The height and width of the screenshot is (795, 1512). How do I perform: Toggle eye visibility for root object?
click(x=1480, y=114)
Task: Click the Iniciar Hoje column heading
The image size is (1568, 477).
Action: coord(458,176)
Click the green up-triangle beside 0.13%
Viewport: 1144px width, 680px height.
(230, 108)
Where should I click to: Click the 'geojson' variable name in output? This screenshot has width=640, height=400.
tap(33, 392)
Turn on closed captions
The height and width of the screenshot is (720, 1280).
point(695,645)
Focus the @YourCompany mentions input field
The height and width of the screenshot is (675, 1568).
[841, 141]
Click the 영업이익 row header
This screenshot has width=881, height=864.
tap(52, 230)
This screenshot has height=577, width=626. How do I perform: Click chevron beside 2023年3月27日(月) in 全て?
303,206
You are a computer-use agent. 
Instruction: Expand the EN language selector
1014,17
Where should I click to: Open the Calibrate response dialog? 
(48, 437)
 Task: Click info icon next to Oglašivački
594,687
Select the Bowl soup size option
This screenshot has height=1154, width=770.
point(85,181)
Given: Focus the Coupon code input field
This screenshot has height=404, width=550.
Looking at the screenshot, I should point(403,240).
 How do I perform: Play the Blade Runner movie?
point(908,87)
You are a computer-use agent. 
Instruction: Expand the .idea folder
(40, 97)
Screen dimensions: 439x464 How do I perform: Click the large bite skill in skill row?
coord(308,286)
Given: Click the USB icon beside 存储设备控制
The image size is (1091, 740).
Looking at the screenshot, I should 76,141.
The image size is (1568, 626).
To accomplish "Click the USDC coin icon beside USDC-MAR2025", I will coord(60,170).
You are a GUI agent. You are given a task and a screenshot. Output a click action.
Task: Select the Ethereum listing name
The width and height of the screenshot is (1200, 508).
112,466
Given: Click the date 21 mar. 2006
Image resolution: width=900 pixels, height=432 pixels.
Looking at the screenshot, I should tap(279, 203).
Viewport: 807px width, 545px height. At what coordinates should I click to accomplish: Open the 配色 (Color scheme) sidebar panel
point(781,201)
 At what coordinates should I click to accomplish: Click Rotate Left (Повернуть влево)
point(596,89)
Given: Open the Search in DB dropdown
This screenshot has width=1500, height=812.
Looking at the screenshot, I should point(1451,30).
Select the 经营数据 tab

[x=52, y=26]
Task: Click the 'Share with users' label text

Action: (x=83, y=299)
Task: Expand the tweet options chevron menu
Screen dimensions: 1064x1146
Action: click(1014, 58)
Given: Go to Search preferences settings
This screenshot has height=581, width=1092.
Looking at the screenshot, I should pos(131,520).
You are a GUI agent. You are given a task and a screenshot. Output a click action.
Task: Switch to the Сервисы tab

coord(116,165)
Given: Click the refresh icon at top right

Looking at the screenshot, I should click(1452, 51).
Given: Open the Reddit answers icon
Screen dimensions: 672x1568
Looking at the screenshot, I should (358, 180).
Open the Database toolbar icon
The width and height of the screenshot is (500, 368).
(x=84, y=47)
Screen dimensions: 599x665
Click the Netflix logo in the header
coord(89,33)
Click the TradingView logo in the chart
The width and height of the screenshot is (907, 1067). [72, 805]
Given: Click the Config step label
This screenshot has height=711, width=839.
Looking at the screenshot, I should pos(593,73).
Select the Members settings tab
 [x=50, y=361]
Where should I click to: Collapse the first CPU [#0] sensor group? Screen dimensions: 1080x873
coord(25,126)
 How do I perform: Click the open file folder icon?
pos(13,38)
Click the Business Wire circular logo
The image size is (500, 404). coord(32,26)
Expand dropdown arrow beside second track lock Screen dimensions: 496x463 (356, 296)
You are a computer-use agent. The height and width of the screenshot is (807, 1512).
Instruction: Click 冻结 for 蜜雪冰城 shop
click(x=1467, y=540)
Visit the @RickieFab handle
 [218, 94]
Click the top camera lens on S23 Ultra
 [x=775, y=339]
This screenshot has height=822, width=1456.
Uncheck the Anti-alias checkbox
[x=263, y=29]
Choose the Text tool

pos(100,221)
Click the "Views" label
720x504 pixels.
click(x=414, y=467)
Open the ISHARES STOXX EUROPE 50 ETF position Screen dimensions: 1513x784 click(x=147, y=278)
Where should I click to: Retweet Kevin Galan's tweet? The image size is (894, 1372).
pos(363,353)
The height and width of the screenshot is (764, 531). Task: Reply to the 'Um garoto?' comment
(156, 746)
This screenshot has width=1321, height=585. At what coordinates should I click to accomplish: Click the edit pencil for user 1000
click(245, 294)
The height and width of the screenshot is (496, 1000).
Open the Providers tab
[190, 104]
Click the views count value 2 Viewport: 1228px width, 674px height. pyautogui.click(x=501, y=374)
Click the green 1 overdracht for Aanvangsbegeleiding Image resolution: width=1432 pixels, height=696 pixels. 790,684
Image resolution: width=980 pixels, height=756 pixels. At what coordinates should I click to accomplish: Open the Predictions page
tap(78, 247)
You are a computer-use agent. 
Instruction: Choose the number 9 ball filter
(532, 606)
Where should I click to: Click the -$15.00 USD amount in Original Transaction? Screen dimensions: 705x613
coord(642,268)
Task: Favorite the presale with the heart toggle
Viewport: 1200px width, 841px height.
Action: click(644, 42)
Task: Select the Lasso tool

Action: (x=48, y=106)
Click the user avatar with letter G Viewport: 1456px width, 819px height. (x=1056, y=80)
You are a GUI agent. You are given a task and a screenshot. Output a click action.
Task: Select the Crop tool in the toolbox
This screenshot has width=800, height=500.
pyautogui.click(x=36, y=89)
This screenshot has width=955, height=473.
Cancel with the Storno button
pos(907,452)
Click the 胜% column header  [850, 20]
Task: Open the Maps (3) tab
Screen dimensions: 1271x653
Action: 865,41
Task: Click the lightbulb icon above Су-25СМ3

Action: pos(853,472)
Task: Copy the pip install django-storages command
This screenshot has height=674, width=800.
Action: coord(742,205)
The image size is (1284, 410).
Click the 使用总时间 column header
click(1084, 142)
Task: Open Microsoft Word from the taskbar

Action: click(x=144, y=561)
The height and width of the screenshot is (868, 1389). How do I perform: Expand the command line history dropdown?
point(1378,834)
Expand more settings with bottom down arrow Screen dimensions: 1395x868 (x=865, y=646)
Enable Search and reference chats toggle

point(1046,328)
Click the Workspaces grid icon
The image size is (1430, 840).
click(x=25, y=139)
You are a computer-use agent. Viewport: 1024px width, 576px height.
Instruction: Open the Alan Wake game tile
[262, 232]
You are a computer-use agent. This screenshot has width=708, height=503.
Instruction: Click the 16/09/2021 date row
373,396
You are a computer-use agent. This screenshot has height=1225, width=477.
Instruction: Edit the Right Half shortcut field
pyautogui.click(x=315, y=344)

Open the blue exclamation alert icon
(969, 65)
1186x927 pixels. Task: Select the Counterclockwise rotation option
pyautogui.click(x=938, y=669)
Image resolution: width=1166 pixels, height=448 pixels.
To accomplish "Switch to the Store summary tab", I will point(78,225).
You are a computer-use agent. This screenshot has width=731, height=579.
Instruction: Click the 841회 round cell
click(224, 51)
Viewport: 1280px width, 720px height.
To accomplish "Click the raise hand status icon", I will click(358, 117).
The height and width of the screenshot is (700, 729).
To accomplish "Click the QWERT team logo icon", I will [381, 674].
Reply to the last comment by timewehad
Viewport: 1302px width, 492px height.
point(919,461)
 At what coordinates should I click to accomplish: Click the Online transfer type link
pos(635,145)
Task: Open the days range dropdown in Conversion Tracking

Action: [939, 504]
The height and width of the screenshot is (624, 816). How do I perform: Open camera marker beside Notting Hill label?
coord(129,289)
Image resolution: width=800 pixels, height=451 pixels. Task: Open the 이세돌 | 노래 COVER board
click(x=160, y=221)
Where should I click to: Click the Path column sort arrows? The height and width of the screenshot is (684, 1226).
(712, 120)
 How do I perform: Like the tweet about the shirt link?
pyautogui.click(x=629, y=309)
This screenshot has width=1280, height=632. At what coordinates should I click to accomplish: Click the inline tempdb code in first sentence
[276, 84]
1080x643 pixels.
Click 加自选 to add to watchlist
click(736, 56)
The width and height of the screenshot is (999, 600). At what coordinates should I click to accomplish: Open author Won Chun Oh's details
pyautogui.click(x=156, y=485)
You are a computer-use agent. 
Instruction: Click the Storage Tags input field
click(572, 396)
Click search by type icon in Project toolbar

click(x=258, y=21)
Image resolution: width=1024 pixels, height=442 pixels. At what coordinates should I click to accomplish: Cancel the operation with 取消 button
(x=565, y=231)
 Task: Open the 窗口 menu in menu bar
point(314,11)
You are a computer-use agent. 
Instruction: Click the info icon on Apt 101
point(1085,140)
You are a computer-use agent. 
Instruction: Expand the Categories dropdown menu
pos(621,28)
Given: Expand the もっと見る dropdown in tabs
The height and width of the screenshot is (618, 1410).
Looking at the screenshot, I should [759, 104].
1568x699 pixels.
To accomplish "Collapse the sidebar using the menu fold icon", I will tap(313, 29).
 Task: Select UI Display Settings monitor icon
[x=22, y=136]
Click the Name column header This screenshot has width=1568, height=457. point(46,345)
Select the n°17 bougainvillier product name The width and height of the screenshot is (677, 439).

________________________

## Activity
Look in the material above for the line with "Where should I click to: Click the -$15.00" and the line with "The image size is (1284, 410).", and transcribe exactly those lines and all lines between them, nothing more.

## Expected answer
Where should I click to: Click the -$15.00 USD amount in Original Transaction? Screen dimensions: 705x613
coord(642,268)
Task: Favorite the presale with the heart toggle
Viewport: 1200px width, 841px height.
Action: click(644, 42)
Task: Select the Lasso tool

Action: (x=48, y=106)
Click the user avatar with letter G Viewport: 1456px width, 819px height. (x=1056, y=80)
You are a GUI agent. You are given a task and a screenshot. Output a click action.
Task: Select the Crop tool in the toolbox
This screenshot has width=800, height=500.
pyautogui.click(x=36, y=89)
This screenshot has width=955, height=473.
Cancel with the Storno button
pos(907,452)
Click the 胜% column header  [850, 20]
Task: Open the Maps (3) tab
Screen dimensions: 1271x653
Action: 865,41
Task: Click the lightbulb icon above Су-25СМ3

Action: pos(853,472)
Task: Copy the pip install django-storages command
This screenshot has height=674, width=800.
Action: coord(742,205)
The image size is (1284, 410).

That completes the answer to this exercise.